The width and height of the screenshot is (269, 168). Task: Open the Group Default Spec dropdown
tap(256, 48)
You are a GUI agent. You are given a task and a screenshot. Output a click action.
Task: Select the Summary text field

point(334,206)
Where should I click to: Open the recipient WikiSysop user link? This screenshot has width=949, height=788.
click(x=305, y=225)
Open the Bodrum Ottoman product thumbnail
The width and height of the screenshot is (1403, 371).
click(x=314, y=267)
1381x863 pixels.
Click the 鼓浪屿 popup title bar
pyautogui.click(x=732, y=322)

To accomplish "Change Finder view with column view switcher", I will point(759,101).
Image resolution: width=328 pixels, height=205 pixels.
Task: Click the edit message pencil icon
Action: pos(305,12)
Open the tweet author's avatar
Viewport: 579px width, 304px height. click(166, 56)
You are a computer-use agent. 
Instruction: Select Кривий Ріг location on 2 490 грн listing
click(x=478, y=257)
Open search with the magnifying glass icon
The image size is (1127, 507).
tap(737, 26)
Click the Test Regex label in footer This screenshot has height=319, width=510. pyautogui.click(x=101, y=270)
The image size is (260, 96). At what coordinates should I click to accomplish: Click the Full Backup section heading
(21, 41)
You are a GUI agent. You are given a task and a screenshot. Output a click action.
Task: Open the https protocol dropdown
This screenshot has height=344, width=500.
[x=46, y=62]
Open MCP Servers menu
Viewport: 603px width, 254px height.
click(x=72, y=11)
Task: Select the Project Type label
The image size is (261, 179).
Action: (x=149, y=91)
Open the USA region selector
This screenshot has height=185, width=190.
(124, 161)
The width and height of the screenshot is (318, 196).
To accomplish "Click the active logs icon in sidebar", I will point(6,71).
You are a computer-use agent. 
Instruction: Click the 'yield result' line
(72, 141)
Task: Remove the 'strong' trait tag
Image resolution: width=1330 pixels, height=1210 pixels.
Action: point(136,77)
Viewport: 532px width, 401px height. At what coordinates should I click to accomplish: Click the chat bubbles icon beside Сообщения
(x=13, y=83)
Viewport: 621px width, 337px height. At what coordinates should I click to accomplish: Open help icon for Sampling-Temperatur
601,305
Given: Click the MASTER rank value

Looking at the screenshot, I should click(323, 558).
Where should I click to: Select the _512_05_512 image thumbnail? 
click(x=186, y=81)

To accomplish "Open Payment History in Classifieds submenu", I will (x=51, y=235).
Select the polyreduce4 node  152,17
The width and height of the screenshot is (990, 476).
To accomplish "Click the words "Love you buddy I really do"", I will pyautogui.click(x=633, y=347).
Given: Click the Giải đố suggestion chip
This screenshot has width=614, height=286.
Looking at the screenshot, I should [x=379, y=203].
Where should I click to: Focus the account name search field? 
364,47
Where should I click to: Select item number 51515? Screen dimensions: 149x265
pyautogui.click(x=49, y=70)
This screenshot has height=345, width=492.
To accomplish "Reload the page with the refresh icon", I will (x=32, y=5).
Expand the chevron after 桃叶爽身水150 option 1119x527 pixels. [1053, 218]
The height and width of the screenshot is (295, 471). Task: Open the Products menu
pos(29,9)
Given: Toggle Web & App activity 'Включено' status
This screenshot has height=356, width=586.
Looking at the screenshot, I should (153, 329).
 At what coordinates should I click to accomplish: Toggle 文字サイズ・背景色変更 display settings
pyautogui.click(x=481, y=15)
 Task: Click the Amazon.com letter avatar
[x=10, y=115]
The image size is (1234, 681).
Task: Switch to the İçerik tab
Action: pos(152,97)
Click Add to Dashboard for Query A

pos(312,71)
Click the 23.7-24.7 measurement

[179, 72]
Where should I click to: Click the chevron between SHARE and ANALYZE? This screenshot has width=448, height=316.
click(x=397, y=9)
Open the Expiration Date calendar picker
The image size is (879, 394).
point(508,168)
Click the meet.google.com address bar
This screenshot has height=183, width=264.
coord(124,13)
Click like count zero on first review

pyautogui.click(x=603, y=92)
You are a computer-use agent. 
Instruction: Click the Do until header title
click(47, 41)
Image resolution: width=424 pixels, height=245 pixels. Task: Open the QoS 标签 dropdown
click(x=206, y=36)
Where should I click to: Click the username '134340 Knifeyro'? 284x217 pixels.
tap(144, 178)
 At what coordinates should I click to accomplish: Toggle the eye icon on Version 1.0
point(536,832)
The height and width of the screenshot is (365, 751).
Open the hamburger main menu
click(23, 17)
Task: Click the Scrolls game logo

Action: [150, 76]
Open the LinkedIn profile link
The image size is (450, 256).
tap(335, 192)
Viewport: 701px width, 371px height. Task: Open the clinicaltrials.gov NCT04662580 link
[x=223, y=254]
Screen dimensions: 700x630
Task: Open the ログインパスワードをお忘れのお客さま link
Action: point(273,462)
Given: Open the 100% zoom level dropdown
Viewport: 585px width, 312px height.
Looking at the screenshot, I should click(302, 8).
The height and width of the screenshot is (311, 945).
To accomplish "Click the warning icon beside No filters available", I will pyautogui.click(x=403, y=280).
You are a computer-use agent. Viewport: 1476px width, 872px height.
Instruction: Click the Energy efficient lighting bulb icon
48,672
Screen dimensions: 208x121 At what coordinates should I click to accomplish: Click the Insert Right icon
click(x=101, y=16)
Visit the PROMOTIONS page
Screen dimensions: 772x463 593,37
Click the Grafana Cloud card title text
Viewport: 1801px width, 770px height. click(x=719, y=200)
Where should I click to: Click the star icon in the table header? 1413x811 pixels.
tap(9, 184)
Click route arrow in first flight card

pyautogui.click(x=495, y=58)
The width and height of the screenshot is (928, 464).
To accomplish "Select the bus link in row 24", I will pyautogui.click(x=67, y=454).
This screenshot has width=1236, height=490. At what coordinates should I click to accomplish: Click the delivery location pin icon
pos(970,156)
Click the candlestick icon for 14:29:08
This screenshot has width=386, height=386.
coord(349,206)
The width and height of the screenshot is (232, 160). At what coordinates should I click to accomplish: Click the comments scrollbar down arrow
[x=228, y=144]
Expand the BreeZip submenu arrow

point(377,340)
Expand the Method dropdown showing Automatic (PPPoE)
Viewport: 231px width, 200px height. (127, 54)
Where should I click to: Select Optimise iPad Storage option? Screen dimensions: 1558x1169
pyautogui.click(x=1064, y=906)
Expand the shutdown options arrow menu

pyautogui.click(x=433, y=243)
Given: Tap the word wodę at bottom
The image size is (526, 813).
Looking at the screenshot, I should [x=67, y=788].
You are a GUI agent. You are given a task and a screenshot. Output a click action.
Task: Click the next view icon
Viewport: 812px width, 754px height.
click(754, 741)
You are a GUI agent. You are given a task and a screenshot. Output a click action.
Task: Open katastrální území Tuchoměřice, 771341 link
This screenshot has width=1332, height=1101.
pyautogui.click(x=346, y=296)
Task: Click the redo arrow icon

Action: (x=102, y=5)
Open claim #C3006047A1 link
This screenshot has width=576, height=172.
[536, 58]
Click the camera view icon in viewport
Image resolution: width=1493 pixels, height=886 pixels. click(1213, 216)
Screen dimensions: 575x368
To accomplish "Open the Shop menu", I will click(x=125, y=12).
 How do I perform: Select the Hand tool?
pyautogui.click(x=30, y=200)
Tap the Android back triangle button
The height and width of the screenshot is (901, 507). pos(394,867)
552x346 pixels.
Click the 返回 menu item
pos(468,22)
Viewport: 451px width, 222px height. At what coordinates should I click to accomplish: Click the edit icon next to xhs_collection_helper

## What needs to be done:
In the entries above, find each line with the string "label" and copy it.

## Solution to this exercise:
Click the Test Regex label in footer This screenshot has height=319, width=510. pyautogui.click(x=101, y=270)
Task: Select the Project Type label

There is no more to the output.